» **SOAL**
Salin kembali bagian teks tentang sanksi IOC terhadap Indonesia, mulai dari "Riza Aslam Khaeron" dan berakhir pada "kebuntuan yang terjadi.", lalu ganti "delegasi" dengan "kontingen".

━━ TEKS SUMBER ━━

Ilustrasi bendera Olimpiade. (Dok. IOC)
Riza Aslam Khaeron • 23 October 2025 17:03
Jakarta: Komite Olimpiade Internasional (IOC) kembali menjadi sorotan global usai menjatuhkan sanksi resmi kepada Indonesia yang menolak memberi visa kepada delegasi Israel dalam ajang Kejuaraan Dunia Senam Artistik 2025 di Jakarta. Keputusan ini diumumkan pada Rabu, 22 Oktober 2025, setelah IOC menyatakan tidak berhasil menemukan resolusi atas kebuntuan yang terjadi.
Akibatnya, IOC memutuskan mengakhiri semua bentuk dialog dengan Komite Olimpiade Indonesia, dan menyarankan agar semua federasi internasional tidak menggelar ajang olahraga di Indonesia hingga ada jaminan akses setara bagi seluruh peserta, termasuk dari Israel.

━━━
━━ KUMPULAN DATA ━━

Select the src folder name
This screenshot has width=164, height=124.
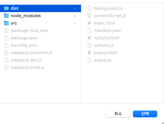(x=14, y=23)
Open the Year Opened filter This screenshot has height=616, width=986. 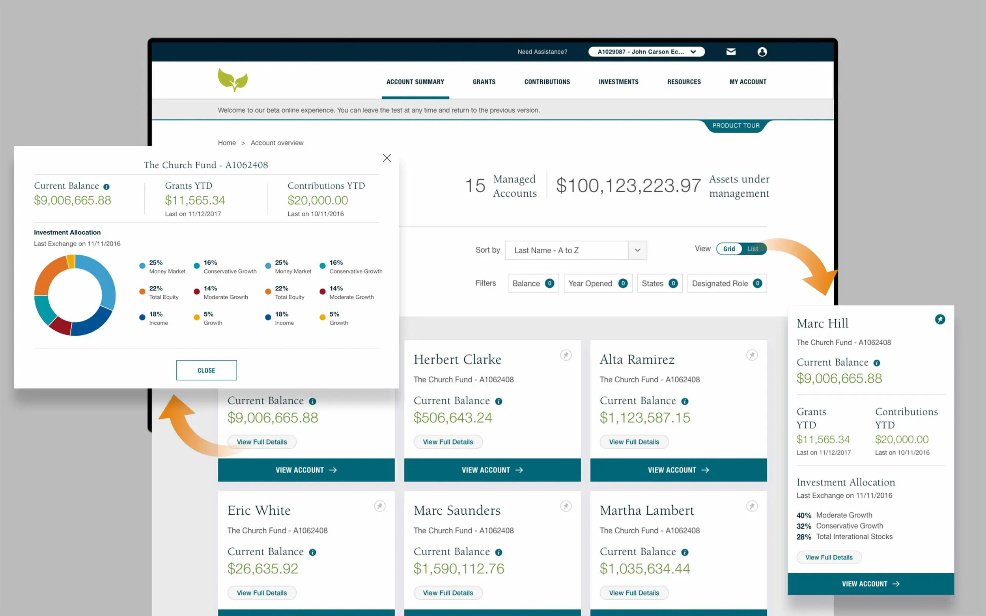point(597,284)
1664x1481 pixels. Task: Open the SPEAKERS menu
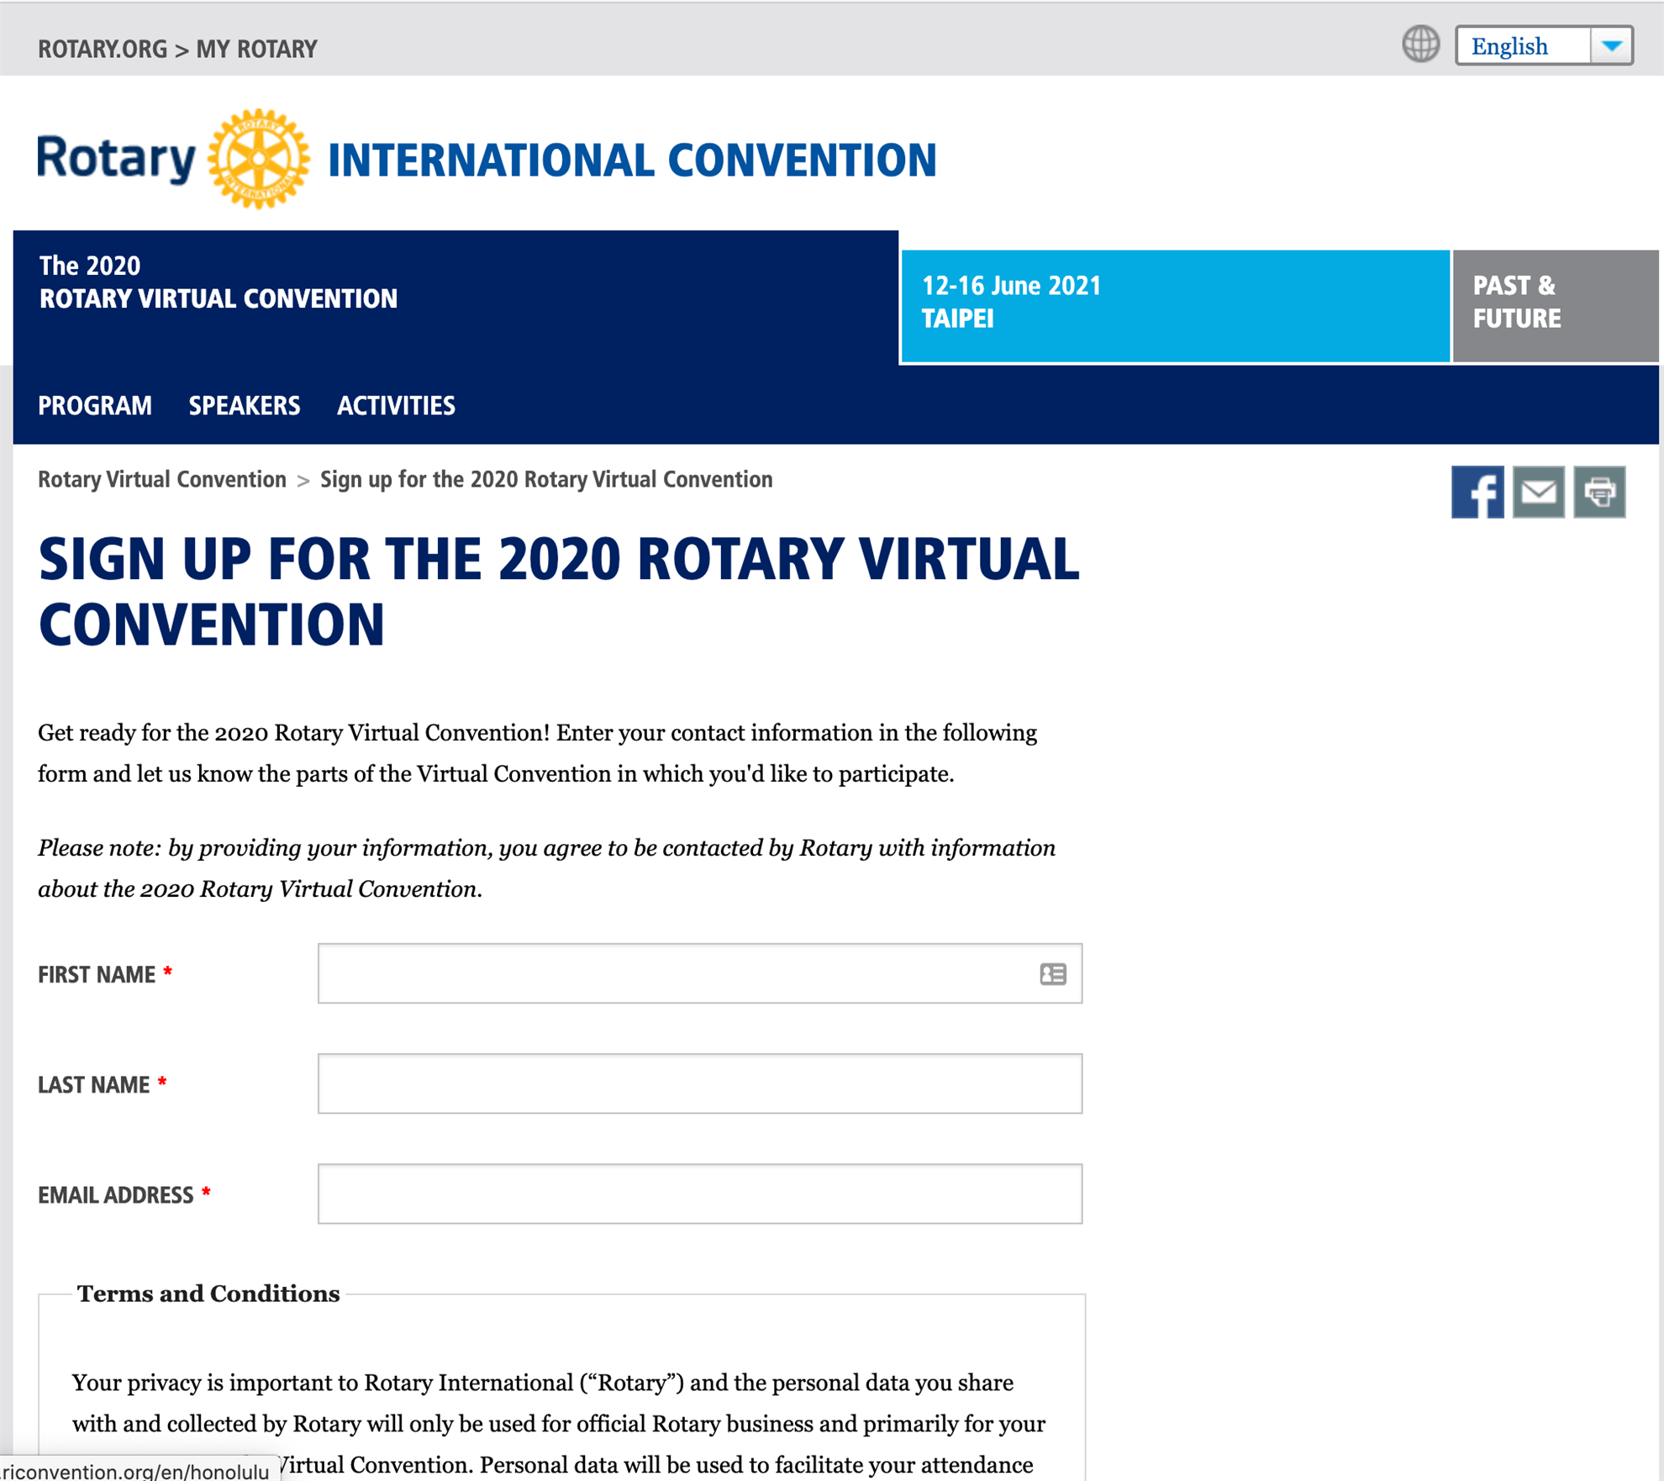tap(244, 406)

━━━

» **JAWABAN**
Riza Aslam Khaeron • 23 October 2025 17:03
Jakarta: Komite Olimpiade Internasional (IOC) kembali menjadi sorotan global usai menjatuhkan sanksi resmi kepada Indonesia yang menolak memberi visa kepada kontingen Israel dalam ajang Kejuaraan Dunia Senam Artistik 2025 di Jakarta. Keputusan ini diumumkan pada Rabu, 22 Oktober 2025, setelah IOC menyatakan tidak berhasil menemukan resolusi atas kebuntuan yang terjadi.